** start Document extract **
#  >  > Non Asia Travel Forums >  >  > Travel the World Travellers Tales Forum >  >  Drunk riding: Slap's mini Tour de France

## somtamslap

Snails. Frog's legs. Moules et frites. Lengths of bread that crackle like a Roman candles. Soft cheese that smells like a public lavatory. Sexually promiscuous gentlemen sporting horizontally blue and white striped jersey, beret and garlic scarf ensembles. Females with poor personal grooming habits. Blue movies at breakfast. The Cannes Film Festival. Running away from the hun. The Alps. The Louvre. And of course, cycling.

I think that's France in a nutshell...or should I say _ecrou_shell.

And considering it's just a 3 hour ferry journey across the English Channel at just 70 pounds for a return ticket, I thought it only polite to descend upon our Franco friends in order to grace them with my presence, which for the most part transpired to be an intoxicated mess; and this was a fucking cycling holiday.

First on the agenda was to get ripped off by the unscrupulous wankers at British Rail. For the price of a ticket from London to Portsmouth I could have travelled from Kuala Lumpur to Chiang Rai with change for a red-hot half an hour with an illegal Burmese immigrant on arrival. 

*sigh.............*

Here he comes; and he even had the gumption to instigate several minutes of light-hearted banter - about the FUCKING WEATHER!



Now in Portsmouth, a brisk cycle around the outskirts and on to the port ensued, where our vessel, The Normandy Express, rolled restlessly at the dock. 

"Bonjour monsieur," piped up a dishevelled deck hand, "Ahm afraid you cannot smoke on zees sheeeep" he continued, pointing to my cigarette as I pushed my bike towards the bow doors.

Already these people were doing my fucking head in.

But the journey started without further hindrance as we began an aggressive tack away from Old Blighty towards Cherbourg.



The day was still young so a breakfast of Camembert, croissants and Coca Cola was opted for. _Du vin_ would have to wait for a more respectable hour....
** end Document extract **
** start Material shown **
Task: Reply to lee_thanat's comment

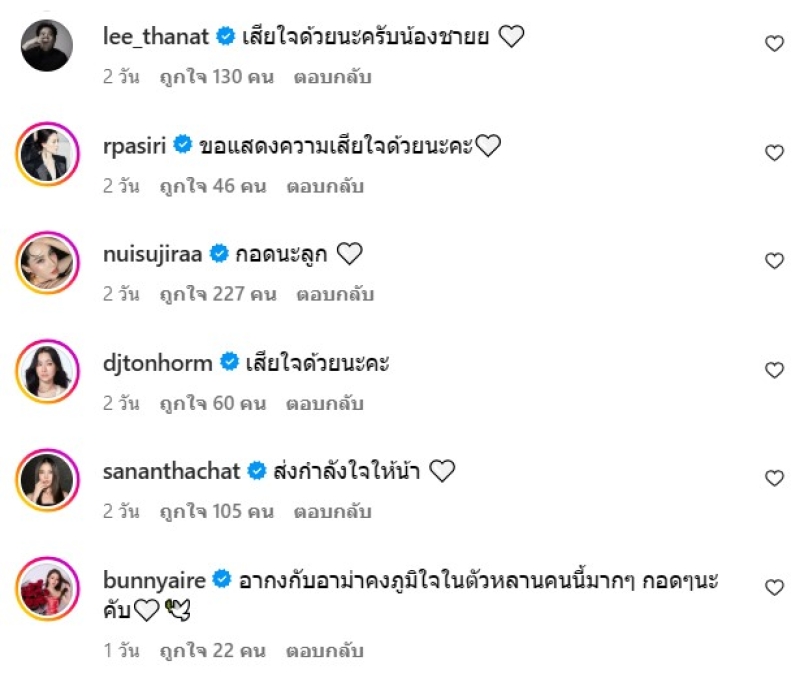Action: coord(332,77)

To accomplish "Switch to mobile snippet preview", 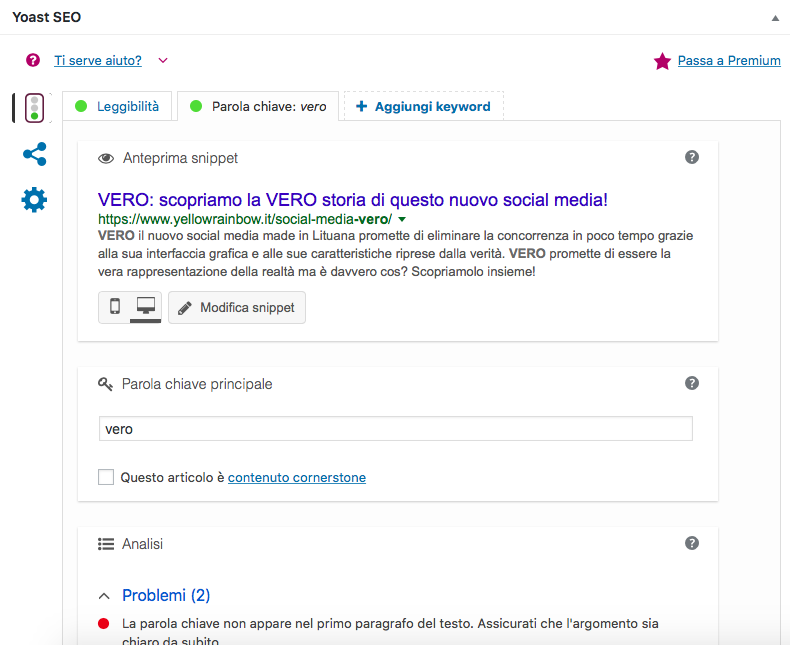I will coord(114,307).
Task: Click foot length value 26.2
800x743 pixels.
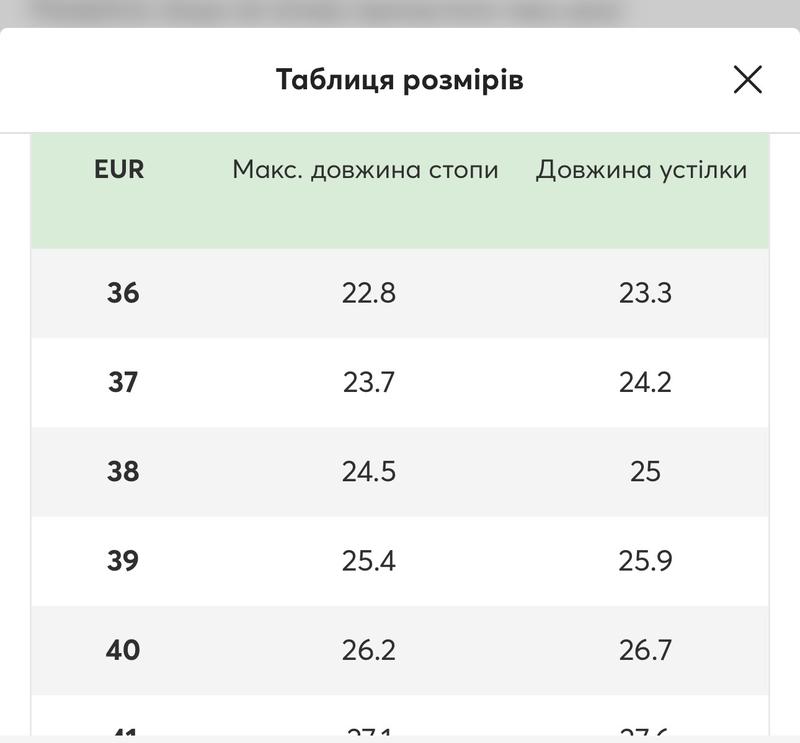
** end Material shown **
Task requirements.
1. In the forum post about the cycling trip to France, what was the name of the vessel docked at Portsmouth?
2. Continue the forum post about the cycling trip to France from where it stops.

Answers for the tasks.
1. The Normandy Express

2.
....and that hour came about 15 minutes later, when the only way to combat the nauseating sway of the ship was to trigger the onset of inebriation. 
The bar was fully stocked. The prices, however, were fully offensive...but needs must, and several red wine miniatures and a tin of Stella Artois were liberated..




We disembarked at approximately 1pm local time. The plan was to cycle 80 miles to a coastal town on the peninsula called Granville where we would rest for a night before continuing another 30 miles on to Avranches and pick up the 11th stage of The Tour de France. 

This plan, however, had one major flaw. It was shit.

Therefore I decided to locate a little _Bar Tabac_ in Cherbourg and sample some of the local brew. This Pelforth was flavoursome, crisp and incredibly moreish.



 I drank three before the contingency plan, which came in the form of a train, came into play..

Upon arriving at the train station I naturally needed a piss and had to pay 30 cents for the privilege...in this! Where am I? Developed northern Europe or the fucking bus station bogs in Saraburi?



A compromise was made and eventually we decided that we'd alight at Carentan which was halfway between Cherbourg and Grandville.

I was still decidedly drunk when we reached Perrier, some 15 miles into the ride..





But wending our way through the Normandy countryside, the hangover began. 



By the time we reached Granville I wasn't in particularly high spirits. Even the sea view from the room did little to improve my mood. 



But the evening's fare: moules et frites, a caraffe of vin blanc and half a dozen glasses of Chimay, soon saw the stagger return to my stride...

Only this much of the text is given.